Material provided →
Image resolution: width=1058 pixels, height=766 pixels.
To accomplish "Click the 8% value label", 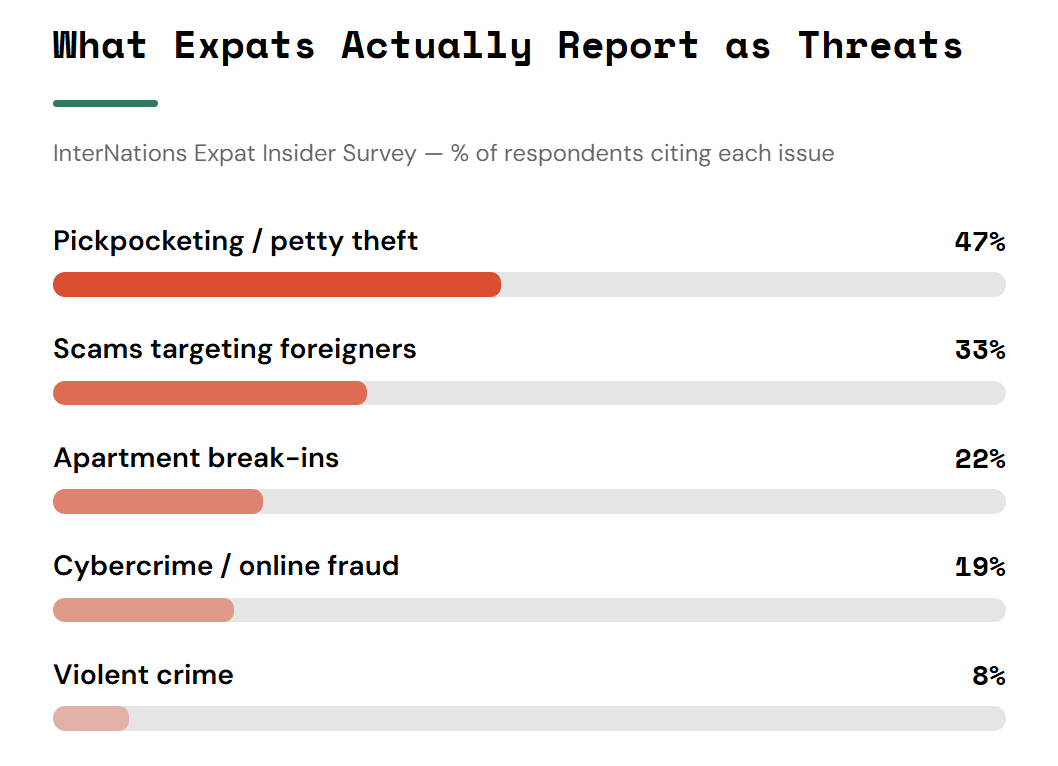I will 989,676.
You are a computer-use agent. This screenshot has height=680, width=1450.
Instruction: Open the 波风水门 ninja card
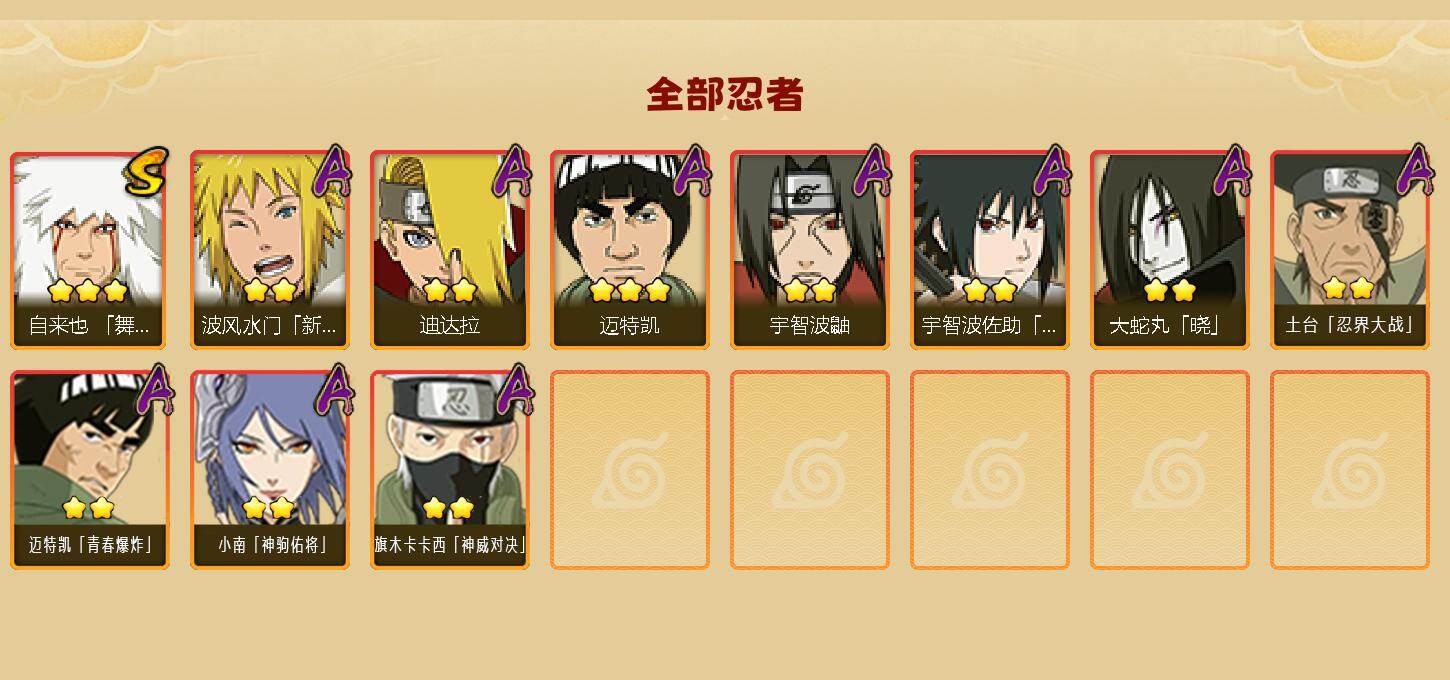[270, 250]
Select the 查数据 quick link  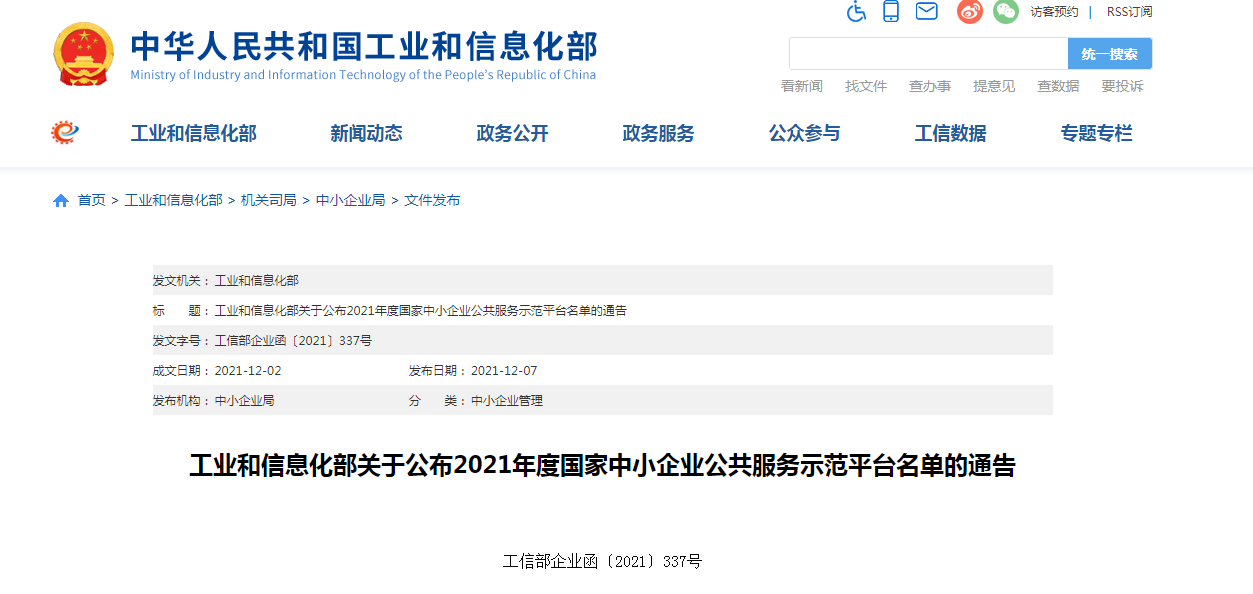(1058, 87)
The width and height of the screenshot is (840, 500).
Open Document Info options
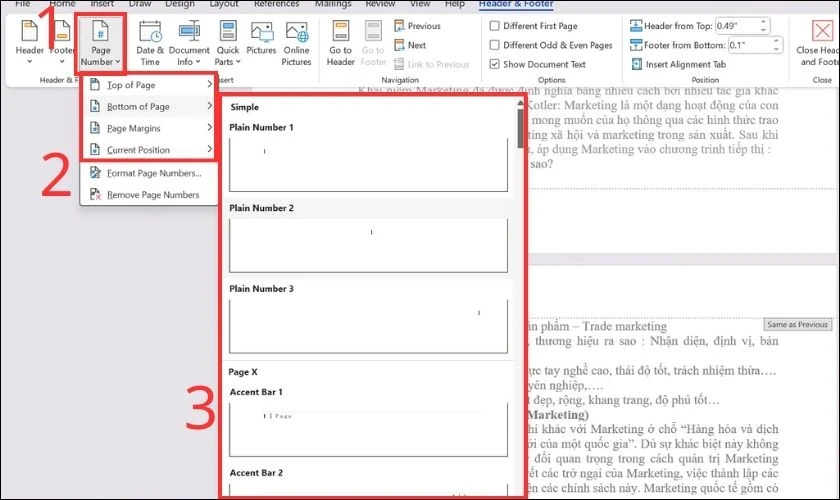click(x=189, y=44)
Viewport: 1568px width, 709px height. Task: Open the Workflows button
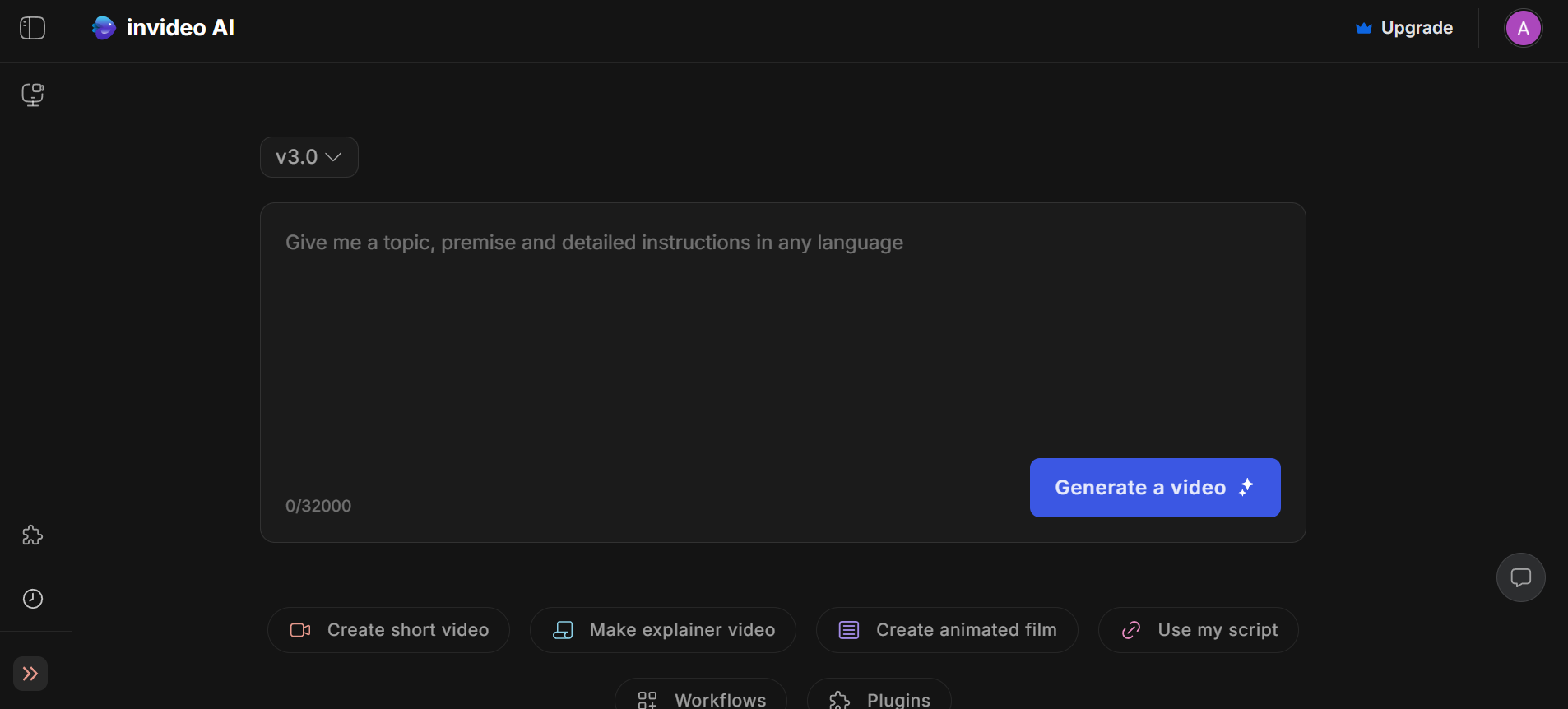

What is needed →
Your reply should hold exactly the lines from the line containing "Open Document Info options" through the final line of the listing, and none of the pictures.

Exercise solution →
Open Document Info options
click(x=189, y=44)
Viewport: 1568px width, 709px height. Task: Open the Workflows button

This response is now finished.